At Art Alive’s Bloom Bash, first-prize winner Kate Law poses with her graceful interpretation of a 1915 Delaunay painting.
(Maurice Hewitt)

On April 28, San Diego Museum of Art kicked off its 36th annual weekend-long Art Alive fundraiser with the traditional Bloom Bash celebration, featuring eye-popping installations, tasty food and drinks, live music and dancing, along with flowery interpretations of artworks from the museum’s collection by 95 floral designers.

This year, with some of the recently-renovated galleries showing pieces that had been in storage for years, there were new opportunities for designers and viewers. And one of the delights was Gallery 18, which was given a surrealist’s dream makeover for the April 27 Premiere Patrons dinner — a full-gallery homage to a painting by Rene Magritte, complete with a supersized four-season tree installation by Carlsbad-based Nature Maker, creators of steel art trees.

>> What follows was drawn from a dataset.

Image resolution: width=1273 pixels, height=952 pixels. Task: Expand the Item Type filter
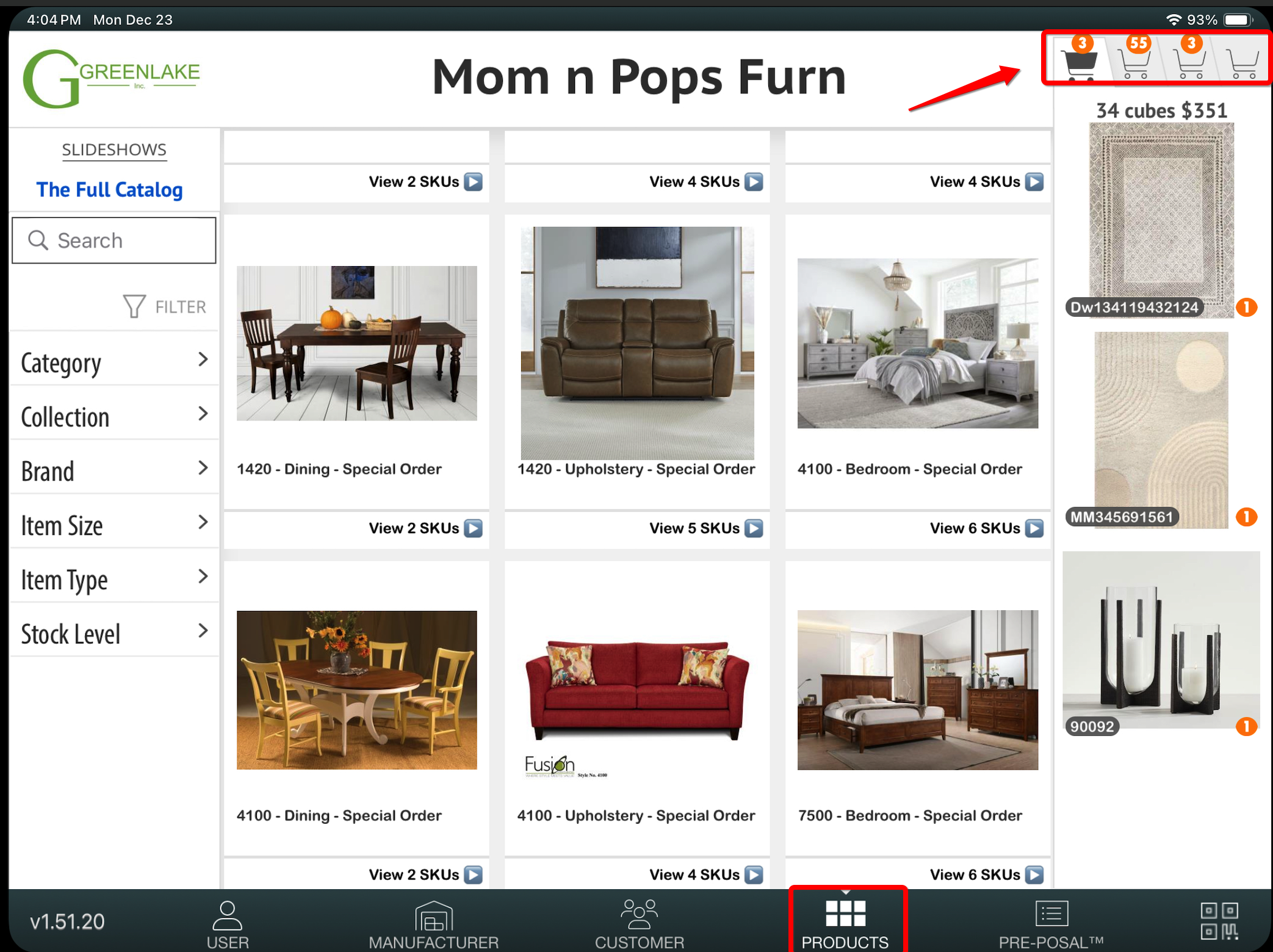pyautogui.click(x=114, y=579)
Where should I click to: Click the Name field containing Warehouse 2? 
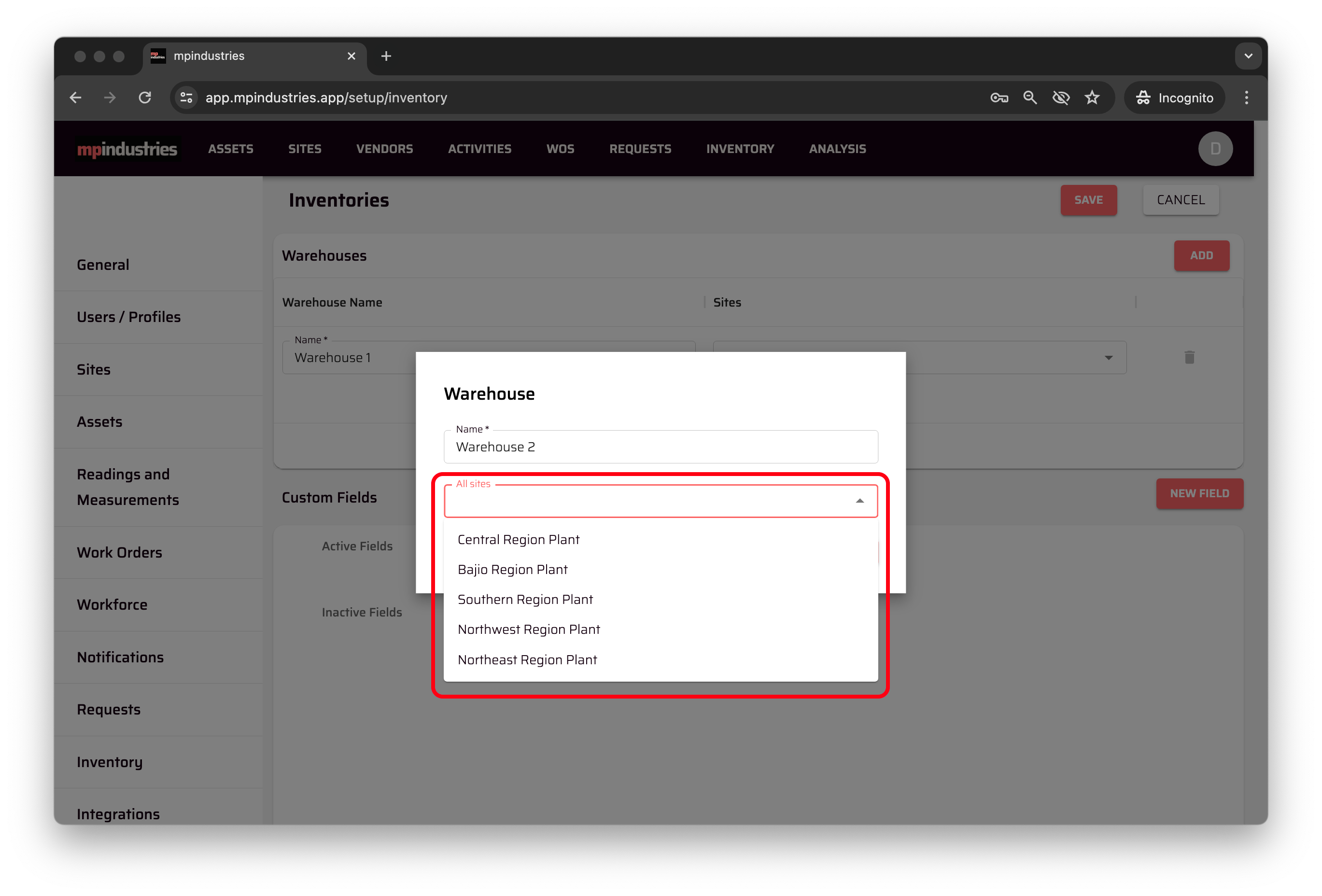660,447
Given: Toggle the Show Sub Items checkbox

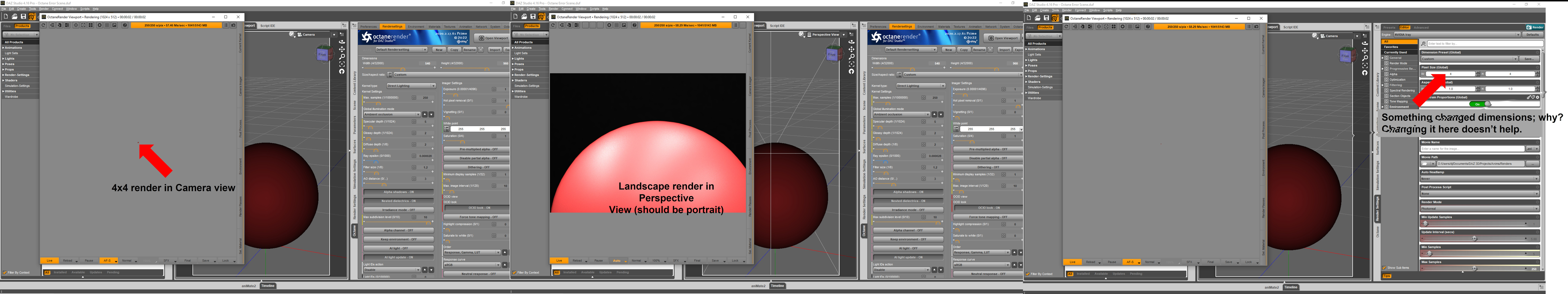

First prize went to Kate Law, for her graceful interpretation of “Female Nude Reading,” a 1915 painting by Robert Delaunay. Law, an accomplished floral designer who is director of merchandising for the online delivery service Pro Flowers, said her arrangement was inspired by the way the woman’s hair draped down, and she managed to find all the colors she wanted at her company’s flower farm.

Law has strong La Jolla connections: she used to work at Red Floral Design in Bird Rock, and she and her husband, Ken, were married at La Jolla Lutheran Church, with a wedding reception at the Museum of Contemporary in La Jolla.

Michelle Frost, with her metal-and-floral response to Roy Lichtenstein’s pop-art.
(Maurice Hewitt)

One of the most inventive arrangements was by Michelle Frost, who won her first award for floral design at the Del Mar Fair about 25 years ago and who used to sell wholesale lilacs to Adelaide’s La Jolla.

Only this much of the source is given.